The book has also been featured in the New York Times, The Nation, The Australian, the Australian Broadcasting Corporation, Keen On podcast, Radio New Zealand, KALW, the San Francisco Chronicle, the Times of India, and Africa Is a Country.

We Are Not Able to Live in the Sky, a critical history of microfinance, was published by Metropolitan Books/Holt on June 11, 2024. You order a copy on AmazonBarnes & NobleBooks-a-Million, BookshopPowell’s, or Target, or, better yet, through your local independent bookstore.

For readers of Matthew Desmond, Katherine Boo, and Anand Giridharadas comes a deeply reported work of journalism that explores the promise and peril of global microfinance, told through the eyes of those who work in microfinance and women borrowers in Sierra Leone, West Africa.

If you’ve heard of microfinance, you’ve probably heard this story: In the mid-1970s, Muhammad Yunus, an American-trained Bangladeshi economist, met a poor female stool maker who needed money to expand her business and escape the grasp of local moneylenders. Recognizing that access to small amounts of credit could help her and other poor women across Bangladesh escape poverty, Yunus lent $27 to 42 women. Soon, the Grameen Bank was born, and microfinance took off around the world. In 2006, Yunus and the Grameen Bank won the Nobel Peace Prize “for their efforts to create economic and social development from below.” During his Nobel address, Yunus predicted that the tiny loans would “put poverty in museums.”
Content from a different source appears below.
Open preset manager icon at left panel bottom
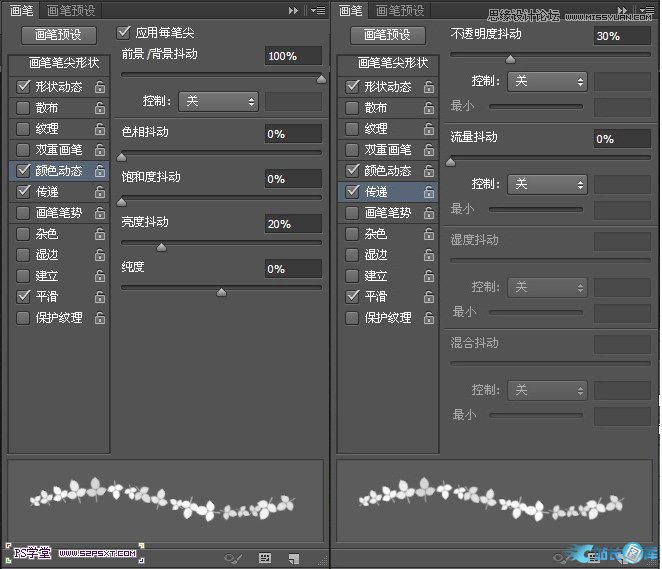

There’s just one problem with this story: It’s not entirely true that Yunus came up with microfinance on his own — bankers in New York, idealistic Peace Corps volunteers, bureaucrats in Washington DC and poor people themselves had a hand in creating what has become a multi-billion-dollar industry. And although an estimated 140 million people worldwide had a microfinance loan as of 2018, many borrowers find themselves not released from but poverty but enmeshed in debt, facing consequences such as jail, land grabs, and public humiliation.
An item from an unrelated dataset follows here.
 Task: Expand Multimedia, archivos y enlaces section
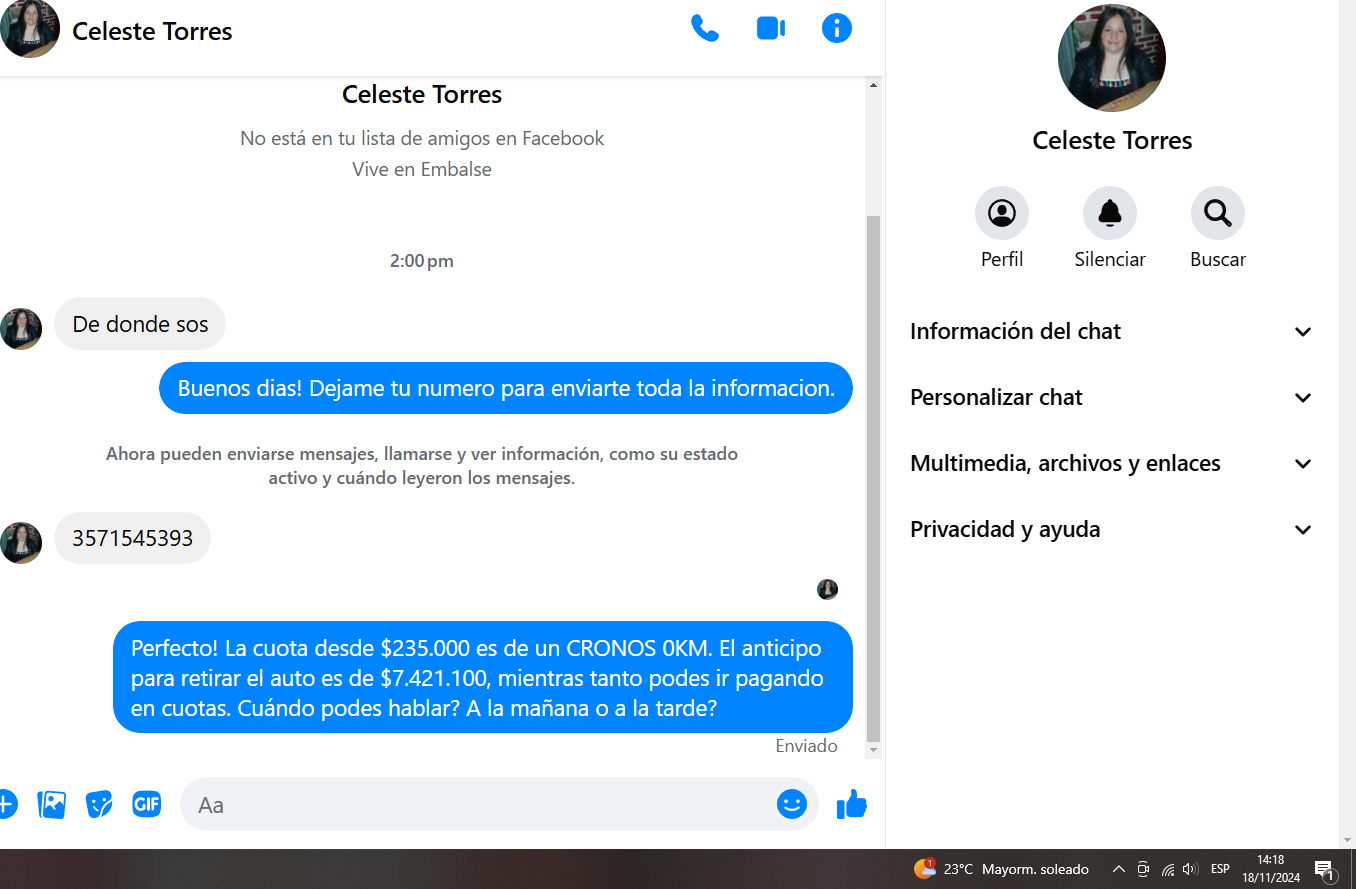coord(1111,464)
Mara Kardas-Nelson's We Are Not Able to Live in the Sky is a story about unintended consequences, blind optimism and the decades-long ramifications of seemingly small policy choices that reverberate around the world. It is a story of poor women doing their best to make ends meet under the toughest circumstances, and of international development workers, funders, and advocates who promise a brighter future with a quick-fix solution that may ultimately trap poor people in poverty. The book is rooted in deeply immersive narratives of women who take out microfinance loans in Sierra Leone. Their stories are set against a detailed history of American foreign policy and how that shaped the meteoric rise of Muhammad Yunus’ lofty vision, as well as the gradual shift from non-profit to for-profit approaches across international development and within microfinance and what that means for poor people around the world.